Harvest Time at Rentschler Farm in Saline gives glimpse into turn-of-the-century farm life
Melanie Maxwell | AnnArbor.com
Keith McGuire, a volunteer, encouraged Emma Beardsley, 11, to turn the wheel with all her strength. “Aaargh, keep going,” he said, egging her on. “Aaargh—I’m like the pirate farmer.” As Emma turned the wheel, corn kernels spit into the bin below.
Corn shelling was just one of the activities visitors to the Rentschler Farm, Saline’s historic farm museum, could participate in Sunday during the farm's eleventh annual Harvest Time. The event offered a glimpse of what farm life was like when the Rentschler Farm was established in 1901. The day featured hay rides, farm animals, homemade crafts, and performances by the Tin Penny Band and Saline Area Players.

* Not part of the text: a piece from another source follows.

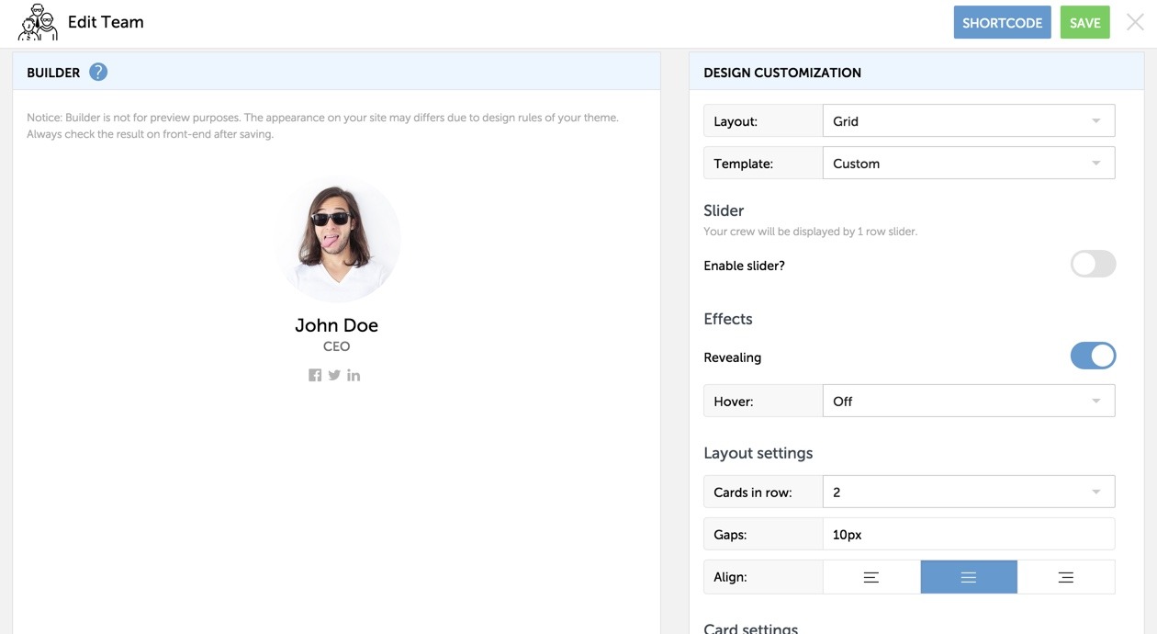Open the Cards in row dropdown
This screenshot has width=1157, height=634.
coord(968,492)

At the shelling machine, Jeanette Brenner encouraged her daughter as she pushed the handle. “Once you get it going, you don’t stop,” she said.

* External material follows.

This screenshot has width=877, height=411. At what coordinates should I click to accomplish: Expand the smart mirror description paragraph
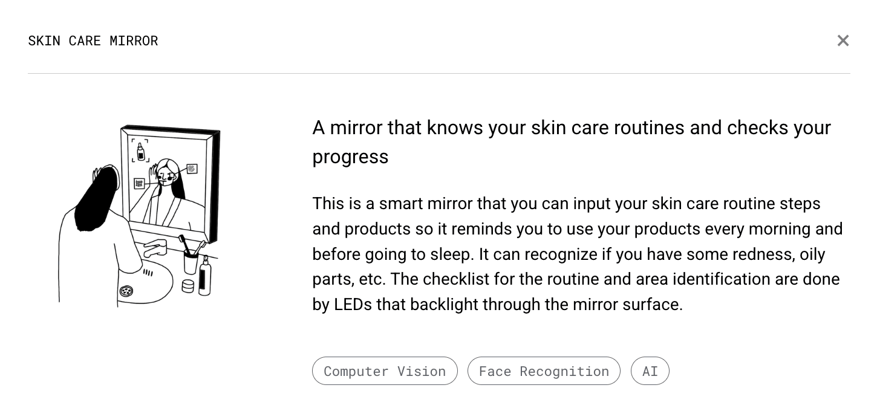point(578,254)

McGuire tossed in another corn cob. “Keep going! Aaargh!” he said.
The machine spit out a clean cob. “Yay! Thank you so much!” McGuire cheered.

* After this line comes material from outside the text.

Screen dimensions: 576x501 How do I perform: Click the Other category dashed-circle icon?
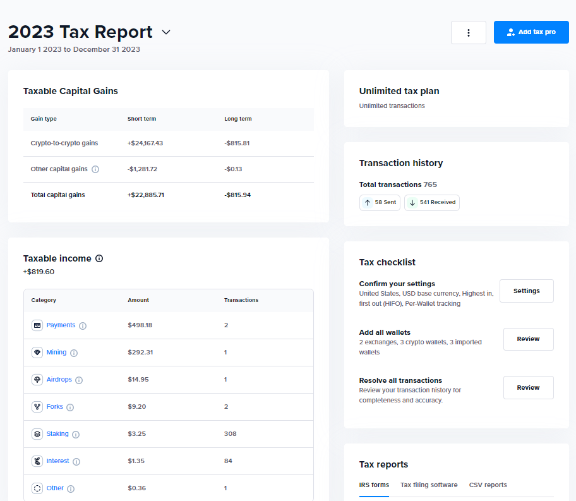pos(37,488)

Emma’s sister Sarah, 9, was eager to try it, and so was her little brother Joel, 5. Joel tried turning the wheel a few times, but found it was too hard. He was disappointed.
“Next year, you’ll be ready!” McGuire said.
The machine that the Beardsley kids were eager to try used to be a typical farm kid’s job around the turn of the century, “when you had plenty of child labor,” McGuire later explained. The kids who try it out today “actually love it, which I think is funny,” he chuckled.
Photo courtesy of Mary Rumman
Agnes Dikeman, treasurer of the Saline Historical Society, said Harvest Time attracts as many as 1,000 visitors from as far as Jackson and Grass Lake.
“We always planned that this event will bring families together (to) see how the garden is harvested,” Dikeman said. “I’m sure they enjoy the day away from home, and seeing what it was like on the farm.”
Mary Rumman, a member of the Saline Area Players, enjoyed a hay ride before performing with the Players in the barn. She stepped off and surveyed the happenings around her: fresh kettle corn for sale, the Tin Penny Band performing, children peering at chickens. She smiled. “I like how people can bring their families, that there’s something for everybody to enjoy. This brings the community together,” she said.